May 25, 2022

FedEx decides not to renew Amazon’s air delivery contract in the United States

FedEx Corp. said it would not renew its U.S. air delivery contract with Amazon.com Inc., ending a key customer relationship as the largest online retailer deepens its foray into freight transportation.

FedEx’s new priority will be to “serve the broader e-commerce market,” with U.S. package volume from online purchases expected to double by 2026, the delivery giant said Friday. Amazon’s contract with the Express Air division expires at the end of this month, and it does not cover international operations or other services such as FedEx ground deliveries.

FedEx’s surprise move signals that the No. 2 US courier will be banking on e-commerce customers who don’t have the power of Amazon to negotiate deep volume discounts. Amazon’s emergence as a logistics powerhouse puts pressure on FedEx and United Parcel Service Inc. for cheaper, faster deliveries as the e-commerce leader builds its own aircraft fleet and delivery capabilities .

“FedEx is ripping the band-aid off,” said Seaport Global Holdings analyst Kevin Sterling. “You could see the Express business eventually go away, and FedEx made the decision to go ahead and leave that side of the business with Amazon.”

Shares of the company rose 0.8% to $158.02 per share. Shares of Amazon rose 2.8% to $1,804.03.

“We respect FedEx’s decision and thank them for their role in serving Amazon customers over the years,” the e-commerce titan said.

Decrease in business

FedEx said Amazon was not its biggest customer, accounting for 1.3% of sales last year. Shipping consultant Satish Jindel estimated that FedEx’s domestic air parcel business with Amazon is likely “a few hundred million a year, at best” and is on the verge of declining.

FedEx knows that “their Amazon business is going to continue to shrink,” said Jindel, founder of SJ Consulting Group. “Why is your capacity being used by a customer who will continue to run out? They prefer to use this capability for other customers.

FedEx said it would focus on customers such as Walmart Inc., Target Corp. and Walgreens Boots Alliance Inc.

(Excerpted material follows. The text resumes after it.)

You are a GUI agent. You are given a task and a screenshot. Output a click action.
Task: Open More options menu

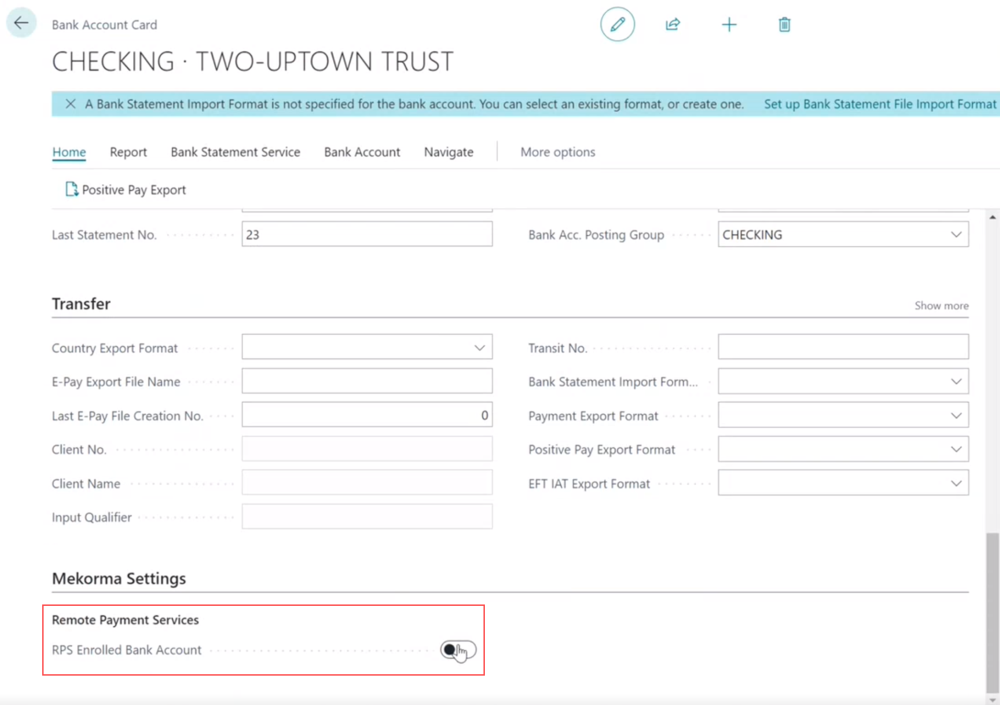[557, 152]
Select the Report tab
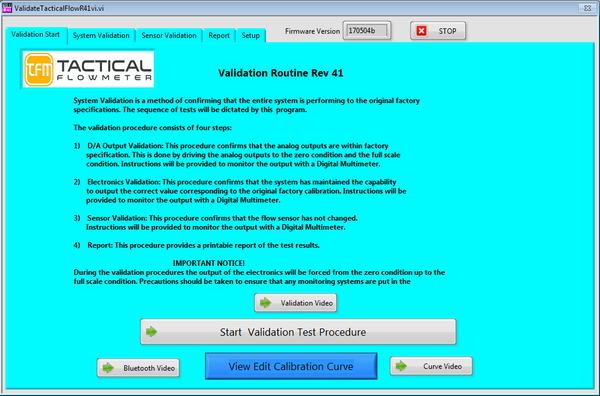Screen dimensions: 600x396 [219, 36]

“There is significant demand and growth opportunities in e-commerce, which is expected to grow from 50 million to 100 million packages per day in the United States by 2026,” said the Memphis, Tennessee-based courier. , in the press release. “FedEx has already built the network and capacity to serve thousands of retailers in the e-commerce space.”

cautionary tale

XPO Logistics Inc., another transportation provider, had to cut its 2019 profit forecast after Amazon abruptly ceased operations in December. This left XPO with $600 million in lost sales.

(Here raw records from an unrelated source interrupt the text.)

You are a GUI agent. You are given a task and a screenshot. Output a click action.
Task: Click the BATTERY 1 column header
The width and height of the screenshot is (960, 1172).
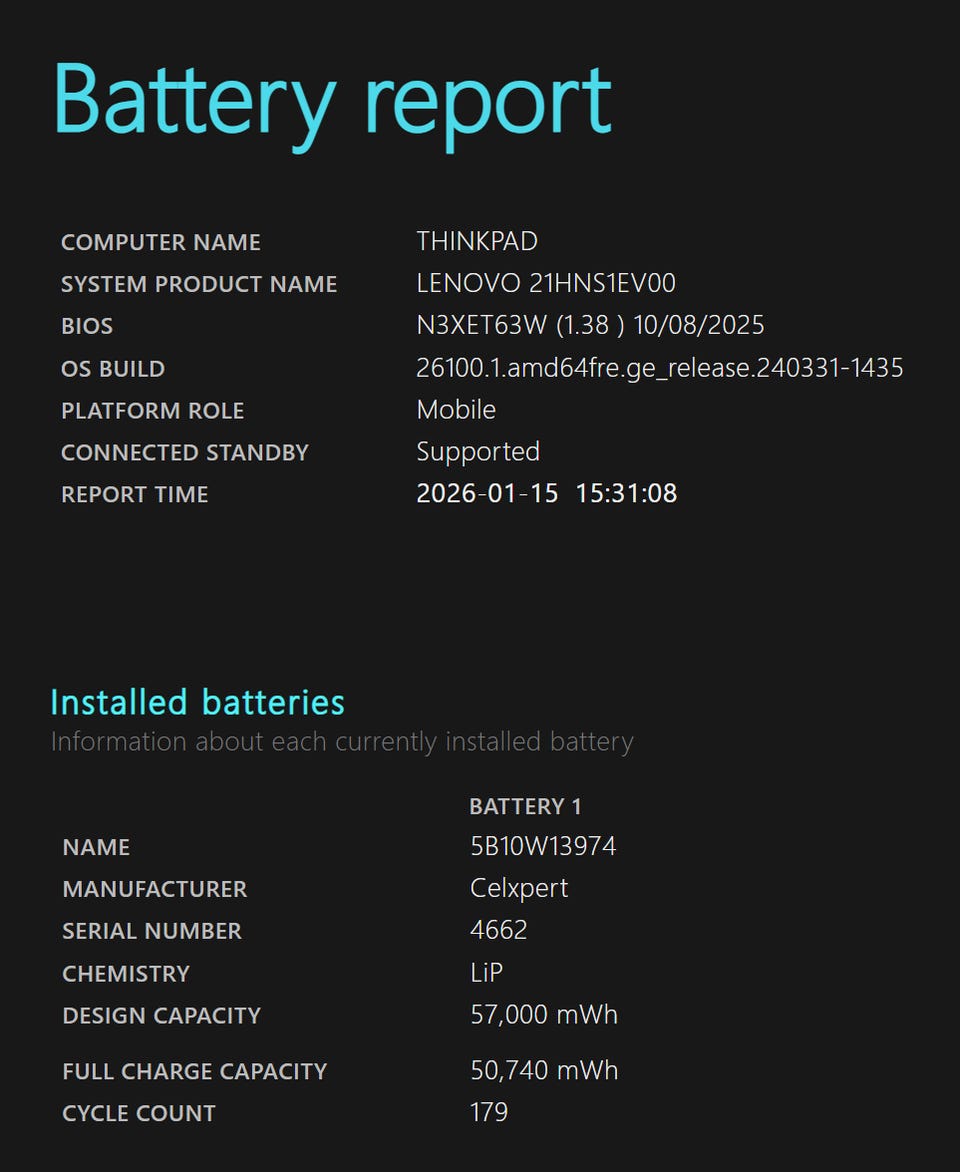click(525, 806)

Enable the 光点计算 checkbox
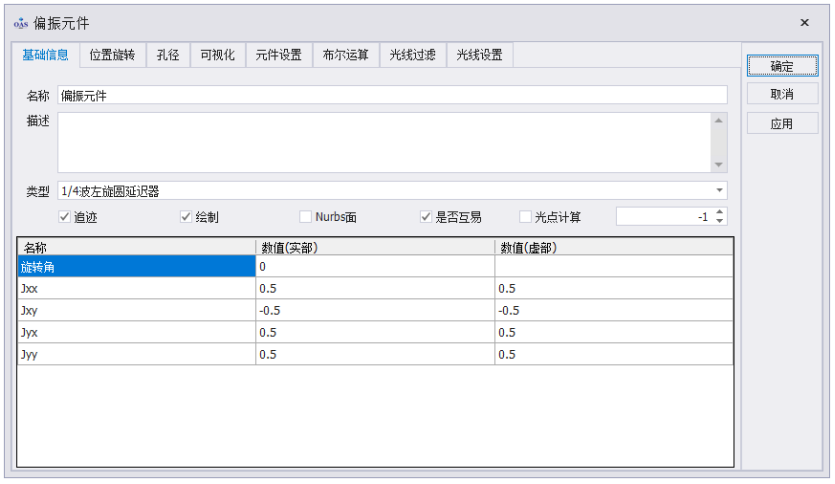click(525, 217)
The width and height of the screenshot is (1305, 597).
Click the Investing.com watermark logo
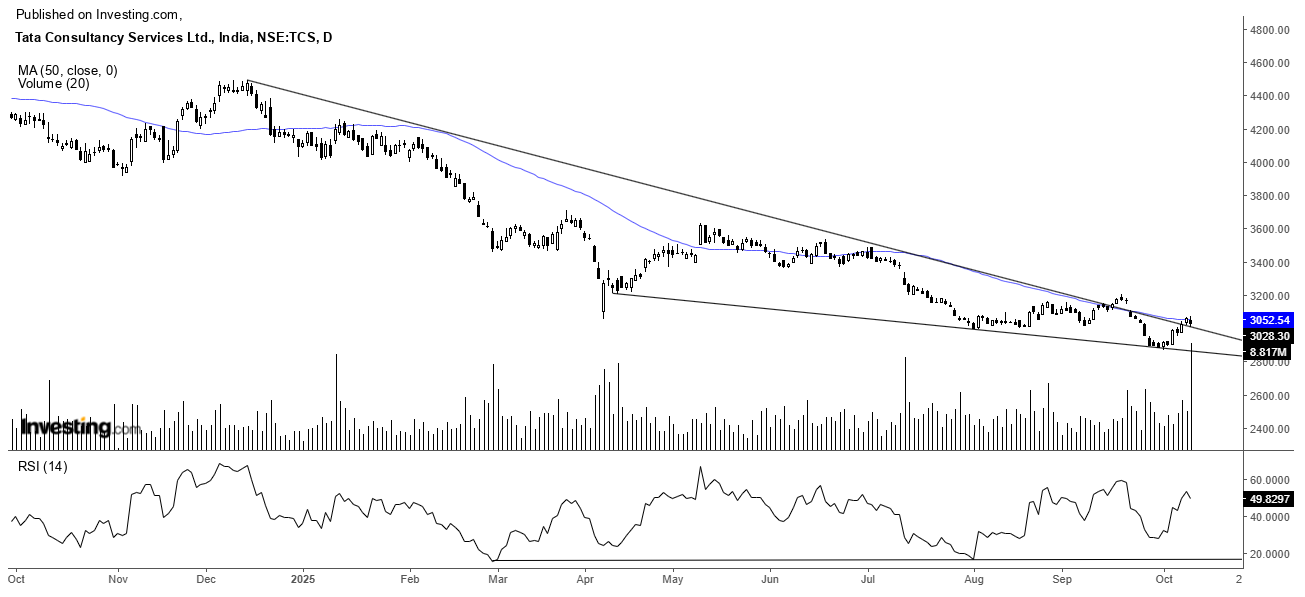(80, 428)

“FedEx didn’t want to be caught off guard and come to Amazon one morning and say we weren’t doing express business with you anymore,” Seaport’s Sterling said.

Amazon has been building its own freight capacity for several years. In 2013, an internal report proposed an aggressive global expansion of the Fulfillment By Amazon service, which provides storage, packaging and shipping to independent merchants selling products on the company’s website.

Amazon Encroachment

Three years ago, the online retailer entered into agreements with air cargo companies Atlas Air Worldwide Holdings Inc. and Air Transport Services Group Inc. to bolster the fleet of cargo planes dedicated to transporting Amazon packages.

Atlas Air and Air Transport operated a total of 40 air freighters for Amazon at the end of 2018, with agreements to add more over the next two years. In either case, Amazon holds warrants that allow it to acquire increasing stakes in air cargo carriers as its aircraft commitments increase.

Amazon had already reduced its business with FedEx Express over the past 14 months, said Bloomberg Intelligence analyst Lee Klaskow. Dropping Amazon will allow FedEx to carry “more desirable freight” than Amazon’s business from a profitability standpoint.

“It’s just a fact that Amazon has been using FedEx less over the last year or so, given that they’re building their own airline fleet, combined with the fact that their volume probably didn’t warrant the kind of discounts that they were getting,” Klaskow says. “FedEx would like to grow with a long-term partner rather than someone who takes care of transportation functions in-house.”